Die Reflexion über das demokratische System heute darf sich nicht darauf beschränken, nur politische Ordnungen und Institutionen zu betrachten, sondern muß auch den eigenen Horizont weiten für die Probleme, die durch die Entwicklung der Wissenschaft und Technologie entstehen. Sie muß sich auch mit den Problemen beschäftigen, die von der erweiterten Globalisierung im wirtschaftlichen und finanziellen Sektor zu den neuen Regeln für die Leitung der internationalen Organisationen und zu den aus der rasch fortschreitenden Entwicklung der Kommunikationswelt entstandenen Fragen geführt haben, um ein Modell der wahren und vollkommenen Demokratie zu entwerfen.

6. Die Katholiken sind deshalb eingeladen, sich nicht nur für eine lebendige und dynamische Bürgergesellschaft einzusetzen – durch die Förderung der Familie, des Vereinswesens, des freiwilligen Hilfsdienstes usw., indem sie sich unrechtmäßigen von der politischen oder wirtschaftlichen Macht errichteten Grenzen und Bedingungen widersetzen – sie müssen auch die Bedeutung und Verpflichtung in den öffentlichen und institutionellen Aufgaben in den Umfeldern neu überdenken, in denen sich wichtige gemeinsame Entscheidungen bilden und im Umfeld der Politik im wahrsten Sinn des Wortes, wie es heute von vielen erhofft wird. Denn man darf nicht vergessen, daß die Kenntnis und Umsetzung der Soziallehre der Kirche in die Praxis zur Berufung des gläubigen Laien gehören und damit auch die Teilhabe am politischen Leben des Landes entsprechend den Methoden und Mitteln des demokratischen Systems.

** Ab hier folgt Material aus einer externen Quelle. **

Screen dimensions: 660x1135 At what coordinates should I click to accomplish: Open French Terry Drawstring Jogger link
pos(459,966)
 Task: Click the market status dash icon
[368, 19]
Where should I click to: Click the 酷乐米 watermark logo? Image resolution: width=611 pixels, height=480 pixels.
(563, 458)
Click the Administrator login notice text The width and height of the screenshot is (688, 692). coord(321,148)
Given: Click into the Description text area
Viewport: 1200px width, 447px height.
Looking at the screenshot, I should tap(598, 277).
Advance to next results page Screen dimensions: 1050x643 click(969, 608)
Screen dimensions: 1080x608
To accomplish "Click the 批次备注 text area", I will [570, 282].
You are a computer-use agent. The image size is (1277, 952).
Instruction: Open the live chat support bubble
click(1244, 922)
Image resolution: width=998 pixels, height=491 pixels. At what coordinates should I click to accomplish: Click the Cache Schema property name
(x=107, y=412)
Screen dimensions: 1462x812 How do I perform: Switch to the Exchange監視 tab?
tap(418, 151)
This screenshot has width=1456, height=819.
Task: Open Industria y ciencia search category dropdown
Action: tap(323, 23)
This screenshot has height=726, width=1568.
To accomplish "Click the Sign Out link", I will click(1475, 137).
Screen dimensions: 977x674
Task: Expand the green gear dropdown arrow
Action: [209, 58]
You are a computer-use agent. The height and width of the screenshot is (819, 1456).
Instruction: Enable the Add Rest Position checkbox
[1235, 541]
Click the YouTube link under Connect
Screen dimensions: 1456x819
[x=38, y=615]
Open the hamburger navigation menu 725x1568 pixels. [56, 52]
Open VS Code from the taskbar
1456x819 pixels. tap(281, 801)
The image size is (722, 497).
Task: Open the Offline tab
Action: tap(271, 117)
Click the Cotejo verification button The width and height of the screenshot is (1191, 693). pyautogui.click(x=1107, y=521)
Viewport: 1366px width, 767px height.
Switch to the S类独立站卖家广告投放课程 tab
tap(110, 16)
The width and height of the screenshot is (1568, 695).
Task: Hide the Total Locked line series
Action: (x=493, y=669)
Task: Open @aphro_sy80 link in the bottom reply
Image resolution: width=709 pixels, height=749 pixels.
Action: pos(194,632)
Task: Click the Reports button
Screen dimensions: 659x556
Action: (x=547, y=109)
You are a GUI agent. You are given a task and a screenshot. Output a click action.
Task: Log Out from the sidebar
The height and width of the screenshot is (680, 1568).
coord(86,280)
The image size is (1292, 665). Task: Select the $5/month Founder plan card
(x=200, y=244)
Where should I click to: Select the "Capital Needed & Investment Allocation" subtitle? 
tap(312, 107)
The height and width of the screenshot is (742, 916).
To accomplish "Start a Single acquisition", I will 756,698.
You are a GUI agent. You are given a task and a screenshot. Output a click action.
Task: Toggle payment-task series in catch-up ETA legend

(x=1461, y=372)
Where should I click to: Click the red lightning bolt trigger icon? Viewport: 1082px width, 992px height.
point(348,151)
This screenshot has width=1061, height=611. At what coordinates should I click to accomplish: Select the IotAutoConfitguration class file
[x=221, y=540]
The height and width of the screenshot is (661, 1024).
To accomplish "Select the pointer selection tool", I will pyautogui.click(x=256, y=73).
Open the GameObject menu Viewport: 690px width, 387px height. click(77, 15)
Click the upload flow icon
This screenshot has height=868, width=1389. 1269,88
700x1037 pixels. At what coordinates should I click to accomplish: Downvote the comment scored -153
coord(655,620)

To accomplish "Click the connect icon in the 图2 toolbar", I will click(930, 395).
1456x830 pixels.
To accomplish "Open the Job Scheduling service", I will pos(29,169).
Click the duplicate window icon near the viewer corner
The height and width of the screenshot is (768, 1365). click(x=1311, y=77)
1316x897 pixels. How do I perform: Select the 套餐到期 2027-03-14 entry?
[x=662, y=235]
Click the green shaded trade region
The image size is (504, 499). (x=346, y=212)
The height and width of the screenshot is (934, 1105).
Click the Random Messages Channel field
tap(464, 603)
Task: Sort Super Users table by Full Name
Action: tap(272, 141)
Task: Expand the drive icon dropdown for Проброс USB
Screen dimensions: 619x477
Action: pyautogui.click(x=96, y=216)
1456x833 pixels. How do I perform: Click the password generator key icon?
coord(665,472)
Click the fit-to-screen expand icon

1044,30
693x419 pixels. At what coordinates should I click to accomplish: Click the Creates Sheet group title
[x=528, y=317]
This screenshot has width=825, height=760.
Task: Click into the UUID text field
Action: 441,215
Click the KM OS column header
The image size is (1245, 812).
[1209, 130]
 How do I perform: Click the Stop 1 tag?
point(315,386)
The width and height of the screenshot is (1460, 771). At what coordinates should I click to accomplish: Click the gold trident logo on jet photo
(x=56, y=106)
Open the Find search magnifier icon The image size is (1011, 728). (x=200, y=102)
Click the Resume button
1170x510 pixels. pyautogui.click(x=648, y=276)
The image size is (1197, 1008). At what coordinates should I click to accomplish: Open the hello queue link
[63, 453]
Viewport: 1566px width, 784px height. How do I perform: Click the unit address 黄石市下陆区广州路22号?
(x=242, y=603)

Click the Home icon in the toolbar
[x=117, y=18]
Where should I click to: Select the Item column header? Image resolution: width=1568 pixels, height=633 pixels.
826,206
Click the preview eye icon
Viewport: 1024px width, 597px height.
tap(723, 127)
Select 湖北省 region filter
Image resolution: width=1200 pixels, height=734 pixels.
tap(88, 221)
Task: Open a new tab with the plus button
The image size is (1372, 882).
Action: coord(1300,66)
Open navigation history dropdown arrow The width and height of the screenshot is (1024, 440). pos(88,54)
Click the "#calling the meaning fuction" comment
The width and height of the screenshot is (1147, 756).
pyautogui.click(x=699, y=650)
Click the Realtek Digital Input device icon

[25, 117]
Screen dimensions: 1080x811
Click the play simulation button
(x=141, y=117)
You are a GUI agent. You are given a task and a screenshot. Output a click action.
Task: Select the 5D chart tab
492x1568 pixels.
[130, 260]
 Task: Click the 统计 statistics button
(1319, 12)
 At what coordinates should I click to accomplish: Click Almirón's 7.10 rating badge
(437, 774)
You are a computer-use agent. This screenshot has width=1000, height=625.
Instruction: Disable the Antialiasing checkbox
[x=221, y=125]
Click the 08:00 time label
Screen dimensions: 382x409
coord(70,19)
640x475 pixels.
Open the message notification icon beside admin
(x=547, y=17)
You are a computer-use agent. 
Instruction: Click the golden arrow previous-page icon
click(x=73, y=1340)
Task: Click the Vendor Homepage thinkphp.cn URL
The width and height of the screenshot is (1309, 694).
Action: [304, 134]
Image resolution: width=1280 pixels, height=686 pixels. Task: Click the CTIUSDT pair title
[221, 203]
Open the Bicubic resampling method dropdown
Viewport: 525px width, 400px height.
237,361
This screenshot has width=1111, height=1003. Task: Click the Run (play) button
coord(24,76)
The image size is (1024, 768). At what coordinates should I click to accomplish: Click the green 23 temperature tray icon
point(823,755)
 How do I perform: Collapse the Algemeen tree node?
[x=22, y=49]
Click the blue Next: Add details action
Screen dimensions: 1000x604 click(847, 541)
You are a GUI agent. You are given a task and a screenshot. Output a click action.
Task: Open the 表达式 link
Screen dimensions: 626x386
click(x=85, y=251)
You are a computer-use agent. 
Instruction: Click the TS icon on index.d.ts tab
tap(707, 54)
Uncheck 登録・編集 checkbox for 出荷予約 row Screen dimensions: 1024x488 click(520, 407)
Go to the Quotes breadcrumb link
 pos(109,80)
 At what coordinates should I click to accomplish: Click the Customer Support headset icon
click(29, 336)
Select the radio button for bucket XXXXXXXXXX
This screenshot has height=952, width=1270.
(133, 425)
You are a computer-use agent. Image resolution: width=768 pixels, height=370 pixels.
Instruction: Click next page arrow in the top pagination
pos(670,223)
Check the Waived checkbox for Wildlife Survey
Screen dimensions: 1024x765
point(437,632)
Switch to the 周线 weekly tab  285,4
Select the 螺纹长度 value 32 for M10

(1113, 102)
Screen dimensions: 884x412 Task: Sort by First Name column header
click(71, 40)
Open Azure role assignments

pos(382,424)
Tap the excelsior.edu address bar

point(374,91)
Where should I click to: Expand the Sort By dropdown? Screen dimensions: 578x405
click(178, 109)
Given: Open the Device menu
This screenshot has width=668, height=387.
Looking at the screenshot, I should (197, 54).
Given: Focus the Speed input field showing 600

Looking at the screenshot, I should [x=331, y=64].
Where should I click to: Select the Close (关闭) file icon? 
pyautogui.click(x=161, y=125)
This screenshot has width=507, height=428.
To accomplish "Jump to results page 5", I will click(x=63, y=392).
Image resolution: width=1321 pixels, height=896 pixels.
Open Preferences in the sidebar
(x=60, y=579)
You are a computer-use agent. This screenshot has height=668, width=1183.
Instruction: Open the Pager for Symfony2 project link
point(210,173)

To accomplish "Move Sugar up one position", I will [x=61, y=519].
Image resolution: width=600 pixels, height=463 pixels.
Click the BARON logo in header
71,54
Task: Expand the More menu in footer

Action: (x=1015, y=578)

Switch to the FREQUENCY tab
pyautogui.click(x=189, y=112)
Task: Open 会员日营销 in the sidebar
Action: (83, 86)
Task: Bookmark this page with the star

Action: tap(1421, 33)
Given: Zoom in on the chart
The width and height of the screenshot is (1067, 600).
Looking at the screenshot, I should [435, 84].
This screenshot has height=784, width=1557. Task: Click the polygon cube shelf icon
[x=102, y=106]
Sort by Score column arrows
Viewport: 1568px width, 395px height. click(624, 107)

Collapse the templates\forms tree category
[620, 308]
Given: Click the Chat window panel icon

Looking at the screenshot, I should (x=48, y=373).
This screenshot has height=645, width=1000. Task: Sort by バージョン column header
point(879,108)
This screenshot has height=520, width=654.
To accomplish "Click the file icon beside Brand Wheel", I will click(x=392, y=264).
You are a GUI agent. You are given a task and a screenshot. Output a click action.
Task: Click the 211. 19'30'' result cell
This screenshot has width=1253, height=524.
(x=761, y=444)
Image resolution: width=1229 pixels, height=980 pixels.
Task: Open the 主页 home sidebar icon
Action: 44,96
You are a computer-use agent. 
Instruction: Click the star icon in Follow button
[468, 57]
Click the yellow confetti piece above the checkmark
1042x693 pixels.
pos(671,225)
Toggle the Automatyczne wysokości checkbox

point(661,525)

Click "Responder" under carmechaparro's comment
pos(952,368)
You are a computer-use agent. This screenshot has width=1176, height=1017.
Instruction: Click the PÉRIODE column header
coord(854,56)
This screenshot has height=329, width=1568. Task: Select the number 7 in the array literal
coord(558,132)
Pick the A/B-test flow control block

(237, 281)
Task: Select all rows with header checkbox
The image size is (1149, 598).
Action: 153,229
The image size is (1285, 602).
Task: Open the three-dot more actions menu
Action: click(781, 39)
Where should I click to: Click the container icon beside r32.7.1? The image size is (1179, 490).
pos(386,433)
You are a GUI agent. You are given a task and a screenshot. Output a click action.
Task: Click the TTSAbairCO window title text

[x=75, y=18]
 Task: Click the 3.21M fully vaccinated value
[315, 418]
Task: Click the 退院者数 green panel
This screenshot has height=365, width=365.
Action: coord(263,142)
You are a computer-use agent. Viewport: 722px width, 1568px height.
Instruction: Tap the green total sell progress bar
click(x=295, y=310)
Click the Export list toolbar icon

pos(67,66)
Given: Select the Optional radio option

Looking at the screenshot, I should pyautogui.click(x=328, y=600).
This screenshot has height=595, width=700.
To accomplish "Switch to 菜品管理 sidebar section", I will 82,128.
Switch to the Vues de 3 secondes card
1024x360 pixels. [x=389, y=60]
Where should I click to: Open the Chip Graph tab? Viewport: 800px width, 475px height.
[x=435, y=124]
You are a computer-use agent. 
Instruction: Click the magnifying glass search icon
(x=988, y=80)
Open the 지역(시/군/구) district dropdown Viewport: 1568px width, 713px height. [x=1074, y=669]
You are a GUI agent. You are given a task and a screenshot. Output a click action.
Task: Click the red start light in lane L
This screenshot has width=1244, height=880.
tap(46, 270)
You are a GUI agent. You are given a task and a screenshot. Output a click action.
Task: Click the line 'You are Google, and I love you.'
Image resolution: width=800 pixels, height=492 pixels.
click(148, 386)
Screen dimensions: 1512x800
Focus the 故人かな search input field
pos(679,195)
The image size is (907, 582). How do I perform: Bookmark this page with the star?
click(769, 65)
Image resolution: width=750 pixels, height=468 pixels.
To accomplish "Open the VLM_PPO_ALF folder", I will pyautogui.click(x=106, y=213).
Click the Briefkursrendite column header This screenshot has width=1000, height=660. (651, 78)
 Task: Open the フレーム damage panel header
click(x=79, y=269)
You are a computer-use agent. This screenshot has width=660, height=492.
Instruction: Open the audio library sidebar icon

Manche werden dann zu einem besonderen Dienst an der Bürgergemeinschaft berufen, indem sie unmittelbar institutionelle Aufgaben in der Politik übernehmen. Die kirchliche Gemeinschaft hegt große Erwartungen an die »Woche« in Bologna. Ich hoffe deshalb, daß aus ihr fruchtbringende Beiträge für die geliebte italienische Nation erwachsen. Indem ich Sie eines besonderes Gedenkens im Gebet versichere, sende ich dem Wissenschaftlichen Organisationskomitee, den Referenten und allen Teilnehmern von Herzen einen besonderen Apostolischen Segen.

Aus dem Vatikan, am 4. Oktober 2004

JOHANNES PAUL II.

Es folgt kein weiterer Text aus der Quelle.